▸ **WRITTEN TASK**: Count the rows below that contain the string "Expand", treating uppercase and lowercase letters as distinct. Reply with the number alone.

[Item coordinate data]

=====

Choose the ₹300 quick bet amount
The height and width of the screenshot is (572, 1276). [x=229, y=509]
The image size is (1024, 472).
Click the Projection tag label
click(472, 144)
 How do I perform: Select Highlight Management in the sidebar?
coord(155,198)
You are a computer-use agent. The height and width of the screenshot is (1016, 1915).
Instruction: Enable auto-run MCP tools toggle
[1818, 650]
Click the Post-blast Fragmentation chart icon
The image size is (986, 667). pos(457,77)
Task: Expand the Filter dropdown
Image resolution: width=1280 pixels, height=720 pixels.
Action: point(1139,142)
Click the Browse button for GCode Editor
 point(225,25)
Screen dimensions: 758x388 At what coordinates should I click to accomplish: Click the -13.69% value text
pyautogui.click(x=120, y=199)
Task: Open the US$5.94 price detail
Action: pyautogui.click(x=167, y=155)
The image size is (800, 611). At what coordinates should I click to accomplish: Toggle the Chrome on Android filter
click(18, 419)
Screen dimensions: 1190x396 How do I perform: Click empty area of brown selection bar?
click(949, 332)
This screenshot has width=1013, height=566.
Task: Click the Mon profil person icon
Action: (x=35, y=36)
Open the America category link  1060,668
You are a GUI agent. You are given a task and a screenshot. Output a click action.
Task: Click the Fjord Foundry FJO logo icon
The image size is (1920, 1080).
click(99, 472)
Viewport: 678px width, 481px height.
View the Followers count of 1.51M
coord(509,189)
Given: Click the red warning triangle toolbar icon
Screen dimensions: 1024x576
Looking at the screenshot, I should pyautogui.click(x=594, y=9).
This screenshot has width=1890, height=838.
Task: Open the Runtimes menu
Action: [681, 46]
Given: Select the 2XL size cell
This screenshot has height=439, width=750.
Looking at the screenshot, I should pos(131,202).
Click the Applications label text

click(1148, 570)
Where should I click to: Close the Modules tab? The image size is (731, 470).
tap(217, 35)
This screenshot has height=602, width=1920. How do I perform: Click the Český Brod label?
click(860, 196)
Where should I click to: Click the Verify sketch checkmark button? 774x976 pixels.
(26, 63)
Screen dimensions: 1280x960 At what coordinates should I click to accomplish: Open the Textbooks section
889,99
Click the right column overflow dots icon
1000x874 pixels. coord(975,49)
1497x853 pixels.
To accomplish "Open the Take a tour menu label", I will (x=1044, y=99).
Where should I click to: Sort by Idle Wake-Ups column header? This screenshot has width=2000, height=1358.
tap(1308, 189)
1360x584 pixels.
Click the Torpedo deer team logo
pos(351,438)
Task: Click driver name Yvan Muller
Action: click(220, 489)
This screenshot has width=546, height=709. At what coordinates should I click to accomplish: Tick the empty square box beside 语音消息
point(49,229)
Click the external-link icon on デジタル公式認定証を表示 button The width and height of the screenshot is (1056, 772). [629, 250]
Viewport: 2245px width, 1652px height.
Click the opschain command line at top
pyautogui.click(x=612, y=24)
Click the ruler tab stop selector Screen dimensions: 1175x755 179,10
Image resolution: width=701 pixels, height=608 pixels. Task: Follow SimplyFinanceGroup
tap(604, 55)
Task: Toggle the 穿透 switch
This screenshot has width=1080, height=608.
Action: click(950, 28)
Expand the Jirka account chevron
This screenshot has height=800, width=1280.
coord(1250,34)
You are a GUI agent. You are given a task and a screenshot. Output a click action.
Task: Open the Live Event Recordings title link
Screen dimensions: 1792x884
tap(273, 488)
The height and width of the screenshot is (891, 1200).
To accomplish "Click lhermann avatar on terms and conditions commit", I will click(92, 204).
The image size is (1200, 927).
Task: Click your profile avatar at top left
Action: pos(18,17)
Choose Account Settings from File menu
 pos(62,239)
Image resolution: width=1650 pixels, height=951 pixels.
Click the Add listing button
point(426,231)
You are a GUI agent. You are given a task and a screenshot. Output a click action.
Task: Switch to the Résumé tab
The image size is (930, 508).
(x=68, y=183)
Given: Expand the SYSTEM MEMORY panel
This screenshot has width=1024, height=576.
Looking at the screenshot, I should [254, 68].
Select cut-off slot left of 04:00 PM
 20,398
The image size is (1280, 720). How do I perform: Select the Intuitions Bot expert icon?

=====

▸ **EXERCISE RESULT**: 3